──────── EXCERPTED PASSAGE ────────

As a reminder, you can sign up for the free community edition of Tines here. I find it intuitive to use and easy to automate workflows without writing any code. They also have a story library to use as a starting point for creating custom playbooks or inspiration.

My first Tines story in the screenshot below handles alert payloads received from Sumo Logic and does the following.

  1. Receive alert payloads (JSON strings) sent from Sumo Logic to the Tines webhook. This is the entry point for the story. Remember the webhook connection that we configured in Sumo Logic via Terraform in part 1?
  2. Parse the JSON string.
  3. Explode the array of alerts into individual alert objects.
  4. Create a GitHub issue for each alert.

I’ll talk about the remaining actions in the story later.

My story is based on this one from the Tines story library and can be found here.

When our Okta detection rule is triggered and Sumo Logic sends an alert payload to this Tines story, here’s what the newly created GitHub issue looks like. Pretty! 😍

GitHub issue created by Tines for Sumo Logic alert

I recommend watching the following presentation by Chris Long for a deeper dive on using GitHub for case management: The Future Of Security Operations Roadshow: Using Github For Automated Case Management.

Testing detections and validating the alert pipeline

It’s crucial for a security team to be able to know that their logging, detection, and alerting capabilities are working as expected. Unfortunately, the following scenario is still commonplace for many Blue Teams:

  1. An analyst/detection engineer creates a detection rule in the security team’s SIEM, EDR, or other solution.
  2. The detection works today — It matches on the relevant security events and alerts on a behavior as it’s logged in the relevant system(s) 🙌.
  3. A disruption occurs in logging or a field name for the vendor’s logging schema changes unexpectedly and the detection is broken.
  4. Days, weeks, or months pass by without the security team being alerted to the failure or “drift” in their environment.
  5. Sometimes the Blue Team discovers the broken detection after attacker or Red Team activity is missed somewhere in the attack lifecycle. Sad times ☹️.

For the purposes of triggering our detection rules and validating our alert pipeline, the GitHub Actions workflow I mentioned earlier (.github/workflows/test_and_deploy_in_dev.yml) runs some Python code that I wrote to do the following:

  1. Trigger the detection rules that were created earlier via Terraform.
  2. Verify that alerts (GitHub issues) were generated by the alerts that were triggered.

The code to trigger our detection rule can be executed using a simple command-line interface and can be found here. The code to create, update, and delete the Okta user for testing purposes can be found here and here.

──────── DATA SEGMENT ────────

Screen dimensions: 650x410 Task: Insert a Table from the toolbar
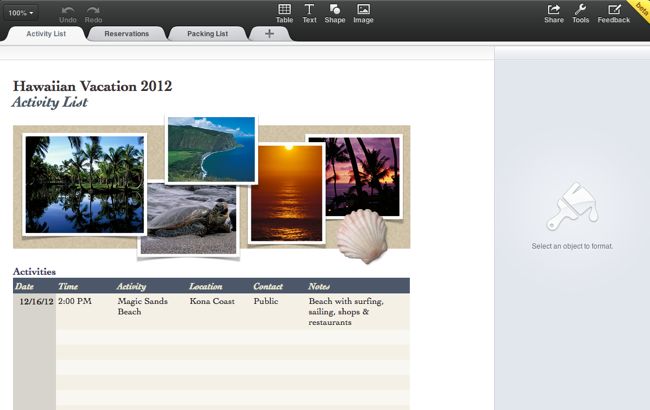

────────

## ACTIONS TO TAKE
(1) Answer these from the alert pipeline write-up:
(a) In the first Tines story, what gets created for each alert?
(b) Whose presentation is recommended for a deeper look at using GitHub for case management?
(c) What is the file path of the GitHub Actions workflow that runs the Python code?
(2) Duplicate the stretch of the alert pipeline write-up from "2. Verify that" through "here and here.".
(3) Go on with the alert pipeline write-up, starting right after its last sentence.

## ANSWERS PROVIDED
(1)
(a) A GitHub issue.
(b) Chris Long's.
(c) .github/workflows/test_and_deploy_in_dev.yml

(2)
2. Verify that alerts (GitHub issues) were generated by the alerts that were triggered.

The code to trigger our detection rule can be executed using a simple command-line interface and can be found here. The code to create, update, and delete the Okta user for testing purposes can be found here and here.

(3)
Again, if the GitHub Actions workflow fails at any step, an error will be raised. These tests can be run on a regular basis to alert the security team to any failures early on so they can fix problems and be confident that their monitoring & detection capabilities are working. Cool.

The output below is logged when I run the code to trigger all detection rules: python -m detections_cli --run-all-triggers.

A number of actions are taken in the Okta organization to trigger the detection rule: Create a new user, assign admin permissions to the user, and finally deactivate & delete the user.

python -m detections_cli --run-all-triggers
22-Jul-23 22:39:42 UTC | INFO | <module> | detections_cli started
22-Jul-23 22:39:42 UTC | INFO | <module> | Running all rule triggers
22-Jul-23 22:39:42 UTC | INFO | main | Executing trigger 'Assign Admin Role to Okta User' (Trigger ID: a17971ab-3980-4936-92e0-d65d9f448204)
22-Jul-23 22:39:42 UTC | INFO | create_user | Attempting to create new Okta user test.alice.smith@threatpunter.com
22-Jul-23 22:39:43 UTC | INFO | create_user | Created new Okta user test.alice.smith@threatpunter.com (ID: 00uaivca4j4SROqoj5d7)
22-Jul-23 22:39:43 UTC | INFO | assign_admin_role | Attempting to assign admin role 'READ_ONLY_ADMIN' to Okta user ID 00uaivca4j4SROqoj5d7
22-Jul-23 22:39:44 UTC | INFO | assign_admin_role | Assigned admin role 'READ_ONLY_ADMIN' to Okta user ID 00uaivca4j4SROqoj5d7
22-Jul-23 22:39:44 UTC | INFO | deactivate_user | Attempting to deactivate Okta user ID 00uaivca4j4SROqoj5d7
22-Jul-23 22:39:44 UTC | INFO | deactivate_user | Deactivated Okta user ID 00uaivca4j4SROqoj5d7
22-Jul-23 22:39:44 UTC | INFO | delete_user | Attempting to delete Okta user ID 00uaivca4j4SROqoj5d7
22-Jul-23 22:39:45 UTC | INFO | delete_user | Deleted Okta user ID 00uaivca4j4SROqoj5d7
22-Jul-23 22:39:45 UTC | INFO | main | Ending trigger 'Assign Admin Role to Okta User' (Trigger ID: a17971ab-3980-4936-92e0-d65d9f448204)

Below is the output of the command used to validate that alerts were generated by each trigger: python -m detections_cli --validate-alerts. The code searches for GitHub issues that match the detection rule name and indicators that were used to trigger the detection rule. When matching issues are found, they’re labeled and closed.

The code I wrote to validate the alert pipeline can be found here.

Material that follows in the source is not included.